(Saved entries)
________________________________________
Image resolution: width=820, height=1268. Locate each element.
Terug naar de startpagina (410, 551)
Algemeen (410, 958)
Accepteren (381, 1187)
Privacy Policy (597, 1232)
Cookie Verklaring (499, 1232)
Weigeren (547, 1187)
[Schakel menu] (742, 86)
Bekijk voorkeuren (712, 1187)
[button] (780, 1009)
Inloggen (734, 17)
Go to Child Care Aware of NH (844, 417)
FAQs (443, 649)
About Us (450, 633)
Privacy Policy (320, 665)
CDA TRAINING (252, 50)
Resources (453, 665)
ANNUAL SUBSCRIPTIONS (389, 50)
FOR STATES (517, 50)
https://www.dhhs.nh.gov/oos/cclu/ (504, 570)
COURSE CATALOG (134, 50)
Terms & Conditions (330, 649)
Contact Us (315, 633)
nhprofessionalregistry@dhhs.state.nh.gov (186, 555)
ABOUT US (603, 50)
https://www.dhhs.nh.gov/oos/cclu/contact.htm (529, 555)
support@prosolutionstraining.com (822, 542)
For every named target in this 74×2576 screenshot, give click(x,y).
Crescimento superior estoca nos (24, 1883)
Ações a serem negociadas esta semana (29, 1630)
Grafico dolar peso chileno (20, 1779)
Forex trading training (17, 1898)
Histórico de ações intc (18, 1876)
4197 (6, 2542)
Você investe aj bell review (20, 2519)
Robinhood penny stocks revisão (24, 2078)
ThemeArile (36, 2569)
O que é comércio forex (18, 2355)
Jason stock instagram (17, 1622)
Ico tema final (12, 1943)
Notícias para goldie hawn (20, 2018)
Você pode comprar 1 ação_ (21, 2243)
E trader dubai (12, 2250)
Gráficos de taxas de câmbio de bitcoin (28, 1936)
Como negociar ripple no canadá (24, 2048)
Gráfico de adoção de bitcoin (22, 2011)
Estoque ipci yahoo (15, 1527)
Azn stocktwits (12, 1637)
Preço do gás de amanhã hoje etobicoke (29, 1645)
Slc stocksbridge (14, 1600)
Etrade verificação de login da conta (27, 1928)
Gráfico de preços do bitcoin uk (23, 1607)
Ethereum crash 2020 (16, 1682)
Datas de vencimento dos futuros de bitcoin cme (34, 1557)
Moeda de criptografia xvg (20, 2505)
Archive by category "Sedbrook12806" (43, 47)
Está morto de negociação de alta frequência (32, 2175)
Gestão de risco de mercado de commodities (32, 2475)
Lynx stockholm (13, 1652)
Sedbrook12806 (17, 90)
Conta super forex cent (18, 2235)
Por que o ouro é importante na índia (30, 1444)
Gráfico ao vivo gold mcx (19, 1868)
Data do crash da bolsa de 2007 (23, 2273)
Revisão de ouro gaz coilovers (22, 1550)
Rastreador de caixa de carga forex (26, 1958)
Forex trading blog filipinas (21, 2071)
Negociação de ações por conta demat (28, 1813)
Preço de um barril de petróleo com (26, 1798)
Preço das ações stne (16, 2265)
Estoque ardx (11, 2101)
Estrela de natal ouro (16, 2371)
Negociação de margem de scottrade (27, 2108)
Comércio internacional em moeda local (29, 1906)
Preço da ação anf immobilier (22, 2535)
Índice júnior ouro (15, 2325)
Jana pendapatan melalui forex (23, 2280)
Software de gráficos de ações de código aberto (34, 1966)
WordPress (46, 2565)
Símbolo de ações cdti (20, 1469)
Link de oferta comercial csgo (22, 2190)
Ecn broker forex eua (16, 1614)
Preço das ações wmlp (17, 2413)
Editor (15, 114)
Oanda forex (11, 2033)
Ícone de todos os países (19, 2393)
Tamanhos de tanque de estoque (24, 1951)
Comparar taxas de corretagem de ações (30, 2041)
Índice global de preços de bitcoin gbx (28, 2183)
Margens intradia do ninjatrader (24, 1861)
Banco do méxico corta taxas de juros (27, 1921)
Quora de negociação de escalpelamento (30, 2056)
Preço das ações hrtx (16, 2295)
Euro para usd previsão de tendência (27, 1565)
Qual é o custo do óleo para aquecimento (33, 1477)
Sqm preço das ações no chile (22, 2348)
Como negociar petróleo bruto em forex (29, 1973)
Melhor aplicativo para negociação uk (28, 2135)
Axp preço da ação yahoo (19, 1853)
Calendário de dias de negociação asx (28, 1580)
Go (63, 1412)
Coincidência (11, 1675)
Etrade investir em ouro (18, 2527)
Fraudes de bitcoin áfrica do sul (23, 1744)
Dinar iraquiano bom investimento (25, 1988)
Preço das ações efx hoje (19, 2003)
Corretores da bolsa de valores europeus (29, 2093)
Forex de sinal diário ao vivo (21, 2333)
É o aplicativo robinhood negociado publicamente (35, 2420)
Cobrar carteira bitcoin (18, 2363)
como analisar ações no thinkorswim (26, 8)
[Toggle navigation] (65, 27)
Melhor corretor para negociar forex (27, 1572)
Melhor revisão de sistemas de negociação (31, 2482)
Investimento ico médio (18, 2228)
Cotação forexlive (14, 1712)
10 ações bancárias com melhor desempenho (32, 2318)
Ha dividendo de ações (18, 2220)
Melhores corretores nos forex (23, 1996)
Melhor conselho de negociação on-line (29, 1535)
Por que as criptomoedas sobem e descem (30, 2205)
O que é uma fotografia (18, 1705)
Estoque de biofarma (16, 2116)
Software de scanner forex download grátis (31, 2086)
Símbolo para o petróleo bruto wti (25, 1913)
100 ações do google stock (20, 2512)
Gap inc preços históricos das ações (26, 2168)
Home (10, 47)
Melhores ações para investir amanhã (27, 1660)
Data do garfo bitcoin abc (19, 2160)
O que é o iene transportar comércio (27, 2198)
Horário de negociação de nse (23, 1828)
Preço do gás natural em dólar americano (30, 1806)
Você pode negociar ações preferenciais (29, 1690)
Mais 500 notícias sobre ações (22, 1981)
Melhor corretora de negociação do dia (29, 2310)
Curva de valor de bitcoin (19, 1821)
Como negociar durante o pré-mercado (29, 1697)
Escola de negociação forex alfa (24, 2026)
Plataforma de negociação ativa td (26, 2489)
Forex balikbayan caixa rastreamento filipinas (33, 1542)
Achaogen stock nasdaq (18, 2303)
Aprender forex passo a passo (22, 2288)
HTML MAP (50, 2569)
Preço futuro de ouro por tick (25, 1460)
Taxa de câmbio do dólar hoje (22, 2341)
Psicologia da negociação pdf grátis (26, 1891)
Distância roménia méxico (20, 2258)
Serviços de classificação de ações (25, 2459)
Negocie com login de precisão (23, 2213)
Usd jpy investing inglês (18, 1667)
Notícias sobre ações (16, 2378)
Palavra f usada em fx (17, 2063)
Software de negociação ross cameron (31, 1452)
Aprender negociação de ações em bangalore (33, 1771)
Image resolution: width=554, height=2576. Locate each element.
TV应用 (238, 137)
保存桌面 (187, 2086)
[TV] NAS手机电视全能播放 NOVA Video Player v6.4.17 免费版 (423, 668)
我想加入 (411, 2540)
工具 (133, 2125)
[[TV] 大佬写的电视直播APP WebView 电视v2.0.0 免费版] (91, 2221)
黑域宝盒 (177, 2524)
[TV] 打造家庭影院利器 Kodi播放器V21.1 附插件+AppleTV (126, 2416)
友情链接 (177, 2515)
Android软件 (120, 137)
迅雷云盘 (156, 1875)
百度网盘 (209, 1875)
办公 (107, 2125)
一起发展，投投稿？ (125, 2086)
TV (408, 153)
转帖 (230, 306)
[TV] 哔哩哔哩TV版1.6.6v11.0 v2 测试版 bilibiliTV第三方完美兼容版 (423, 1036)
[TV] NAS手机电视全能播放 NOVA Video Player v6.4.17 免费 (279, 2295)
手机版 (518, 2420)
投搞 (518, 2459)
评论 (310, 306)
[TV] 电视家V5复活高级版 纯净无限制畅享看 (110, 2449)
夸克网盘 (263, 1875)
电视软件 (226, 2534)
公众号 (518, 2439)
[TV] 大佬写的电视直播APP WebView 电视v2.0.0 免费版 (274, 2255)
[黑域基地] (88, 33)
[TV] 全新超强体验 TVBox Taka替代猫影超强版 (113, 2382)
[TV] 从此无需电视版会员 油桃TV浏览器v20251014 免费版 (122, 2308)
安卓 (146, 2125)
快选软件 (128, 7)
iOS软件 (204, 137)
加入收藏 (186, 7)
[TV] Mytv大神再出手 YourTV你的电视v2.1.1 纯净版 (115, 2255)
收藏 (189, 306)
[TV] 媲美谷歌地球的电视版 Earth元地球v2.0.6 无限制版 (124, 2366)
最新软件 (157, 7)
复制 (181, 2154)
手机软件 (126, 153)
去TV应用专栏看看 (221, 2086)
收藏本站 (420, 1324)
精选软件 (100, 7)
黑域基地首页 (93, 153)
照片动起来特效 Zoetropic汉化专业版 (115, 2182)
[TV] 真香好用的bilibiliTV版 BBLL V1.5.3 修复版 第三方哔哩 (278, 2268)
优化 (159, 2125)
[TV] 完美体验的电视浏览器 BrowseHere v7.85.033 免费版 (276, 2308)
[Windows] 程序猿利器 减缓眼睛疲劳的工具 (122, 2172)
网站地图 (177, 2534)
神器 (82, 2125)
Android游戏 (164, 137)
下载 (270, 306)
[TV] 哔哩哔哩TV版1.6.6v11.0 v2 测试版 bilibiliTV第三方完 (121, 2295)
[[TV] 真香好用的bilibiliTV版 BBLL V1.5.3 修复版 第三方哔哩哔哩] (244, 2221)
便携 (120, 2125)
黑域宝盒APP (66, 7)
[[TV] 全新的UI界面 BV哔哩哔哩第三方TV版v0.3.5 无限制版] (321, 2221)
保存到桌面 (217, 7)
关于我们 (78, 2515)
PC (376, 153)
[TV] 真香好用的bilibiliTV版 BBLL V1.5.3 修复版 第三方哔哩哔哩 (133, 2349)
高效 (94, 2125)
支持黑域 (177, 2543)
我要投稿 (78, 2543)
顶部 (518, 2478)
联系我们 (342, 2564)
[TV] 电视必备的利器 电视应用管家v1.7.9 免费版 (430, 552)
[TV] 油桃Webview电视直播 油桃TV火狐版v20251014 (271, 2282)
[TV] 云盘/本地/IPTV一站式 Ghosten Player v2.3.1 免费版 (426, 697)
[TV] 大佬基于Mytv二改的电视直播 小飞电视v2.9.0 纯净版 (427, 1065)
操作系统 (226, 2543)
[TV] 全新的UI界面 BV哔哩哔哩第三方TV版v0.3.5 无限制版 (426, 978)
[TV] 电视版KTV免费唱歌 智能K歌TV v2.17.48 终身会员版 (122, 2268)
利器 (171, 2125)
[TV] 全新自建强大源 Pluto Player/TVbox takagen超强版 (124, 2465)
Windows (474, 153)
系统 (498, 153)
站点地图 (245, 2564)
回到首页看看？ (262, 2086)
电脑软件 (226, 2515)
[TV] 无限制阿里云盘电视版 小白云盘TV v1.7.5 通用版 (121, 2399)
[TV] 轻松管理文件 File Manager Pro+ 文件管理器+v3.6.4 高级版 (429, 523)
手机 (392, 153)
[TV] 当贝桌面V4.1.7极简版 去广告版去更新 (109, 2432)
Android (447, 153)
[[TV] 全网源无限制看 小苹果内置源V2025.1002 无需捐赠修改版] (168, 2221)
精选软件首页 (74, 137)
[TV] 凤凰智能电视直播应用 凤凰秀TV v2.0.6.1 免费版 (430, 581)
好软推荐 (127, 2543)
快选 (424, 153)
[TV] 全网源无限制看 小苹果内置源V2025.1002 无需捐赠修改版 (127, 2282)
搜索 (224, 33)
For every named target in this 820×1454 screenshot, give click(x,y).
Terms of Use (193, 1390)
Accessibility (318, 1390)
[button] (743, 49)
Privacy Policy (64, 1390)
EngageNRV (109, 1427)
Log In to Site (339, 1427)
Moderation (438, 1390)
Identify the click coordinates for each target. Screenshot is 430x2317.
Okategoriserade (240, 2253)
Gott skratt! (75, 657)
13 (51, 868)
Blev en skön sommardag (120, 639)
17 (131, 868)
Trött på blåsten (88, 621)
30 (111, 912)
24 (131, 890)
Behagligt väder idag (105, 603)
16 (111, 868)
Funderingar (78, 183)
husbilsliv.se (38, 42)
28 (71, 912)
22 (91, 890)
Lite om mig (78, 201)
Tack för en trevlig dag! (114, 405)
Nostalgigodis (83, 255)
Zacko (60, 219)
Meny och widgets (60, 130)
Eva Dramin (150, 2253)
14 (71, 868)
________________________________________
What is required
Reproduce every line above containing "NAS手机电视全能播放".

Result
[TV] NAS手机电视全能播放 NOVA Video Player v6.4.17 免费版 (423, 668)
[TV] NAS手机电视全能播放 NOVA Video Player v6.4.17 免费 (279, 2295)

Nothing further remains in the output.